Von Stephan Detjen | 02.06.2014
    Der christdemokratische Spitzenkandidat für die Europawahl, Jean-Claude Juncker und Bundeskanzlerin Angela Merkel umarmen sich am 23.05.2014 in Saarlouis bei einer CDU-Wahlkampfveranstaltung.
    Angela Merkel vergeht das Lachen: Im Falle einer Großen Koalition im EU-Parlament soll Martin Schulz Stellvertreter von Jean-Claude Juncker (r.) werden. (Uwe Anspach, dpa picture-alliance)
    Noch in der Wahlnacht vor einer Woche - so berichtet es heute der Spiegel - sollen die beiden Spitzenkandidaten der großen europäischen Parteienfamilien einen Pakt geschlossen haben: Eine EU-GroKo - eine große Koalition aus christlich-konservativer EVP und Sozialdemokraten hat danach nicht nur das Amt des Kommissionspräsidenten, sondern auch das seines Stellvertreters unter sich aufgeteilt. Öffentlich forderten die bisherigen Fraktionsvorsitzenden der Parteiengruppen bislang nur das Spitzenamt für Jean Claude Juncker. Vor allem aus Sicht der SPD aber dürfte es bei dem Deal auch darum gehen, ihrem Frontmann Martin Schulz, der ihr einen für Europawahlen sensationellen Stimmenzuwachs erkämpft hat, zu einer attraktiven Machtposition in Brüssel zu verhelfen. Der Vorsitzende der Unionsfraktion im Bundestag, Volker Kauder, setzt sich gegen eine Verknüpfung der Personalien vorsorglich zur Wehr:
    "Martin Schulz hat gesagt, wer gewinnt, soll Kommissionspräsident werden. Er hat aber nie formuliert, wer verliert, wird was anderes. Er hat nicht gewonnen, um es mal vornehm zu formulieren. Juncker hat gewonnen. Jetzt wird er das und es gibt keine Automatismen,"
    sagte Kauder gestern im ARD Fernsehen. Sollte Schulz auf europäischer Ebene Teil eines Personalpakets werden, dass dem EVP-Spitzenkandidaten Juncker die Kommissionspräsidentschaft sichert, brächte das die Unionsführung in Deutschland in ein Dilemma: Angela Merkel müsste Schulz dann für den deutschen Sitz in der Kommission nominieren. In ihrer Partei aber ist sie mit der Erwartung konfrontiert, dass die CDU als Wahlsiegerin den Platz für eine zweite Amtszeit von Günter Oettinger beanspruchen kann. Oettinger hatte am Wochenende in mehreren Interviews - unter anderem im Deutschlandfunk - Interesse an einer Vertragsverlängerung signalisiert.
    "Ich bin auf beides vorbereitet, aber ich habe keinen Grund, mich von Brüssel zu verabschieden. Ich fühle mich dort wohl, ja!"

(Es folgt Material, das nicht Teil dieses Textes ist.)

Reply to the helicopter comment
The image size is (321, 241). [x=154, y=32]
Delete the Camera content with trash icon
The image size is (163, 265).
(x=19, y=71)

    Kauder: "Unverständliches Vorpreschen"
    Der Blick auf die Weiterungen der Personalentscheidung, die Angela Merkel im Europäischen Rat aushandeln muss, erklärt ihre Verärgerung über die Entschlossenheit, mit der die Allianz von Juncker und Schulz den Staats- und Regierungschefs das Heft des Handelns aus der Hand genommen hat. Merkel - so heißt es - habe bei einem Treffen der EVP Spitze vor dem informellen Rat am letzten Dienstag von einer "Kriegserklärung" der Parlamentarier gesprochen. Auch Volker Kauder nimmt die Kritik auf:
    "Es war ein für mich völlig unverständliches Vorpreschen der Fraktionsvorsitzenden des alten Parlaments. Die haben da ja gar nichts mehr zu sagen - sich in die Sache einzumischen. Die Kanzlerin versucht, auch noch diejenigen einzubinden, die beispielsweise in Europa etwas zu sagen haben, aber nicht Mitglied in der EVP sind."
    Noch aber ist auch die Große Koalition im Europaparlament nicht besiegelt. Förmliche Koalitionsverträge gibt es in Europa ohnehin nicht. Schließlich ist auch die Kommission keine Regierung, sondern eine Mischung aus Exekutive und oberster Verwaltungsbehörde der Union. Der neue Machtanspruch des Parlaments, den Kommissionspräsidenten wie einen Regierungschef auf nationaler Ebene zu bestimmen, stellt die komplizierte Verfassungsstruktur Europas vor grundsätzliche Fragen. Entwickelt sich die EU in Richtung eines europäischen Bundesstaates? Oder drängen die Nationalstaaten über ihre Vertreter im Rat den Einfluss der Brüsseler Zentralmacht wieder stärker zurück, wie es der britische Premier David Cameron fordert?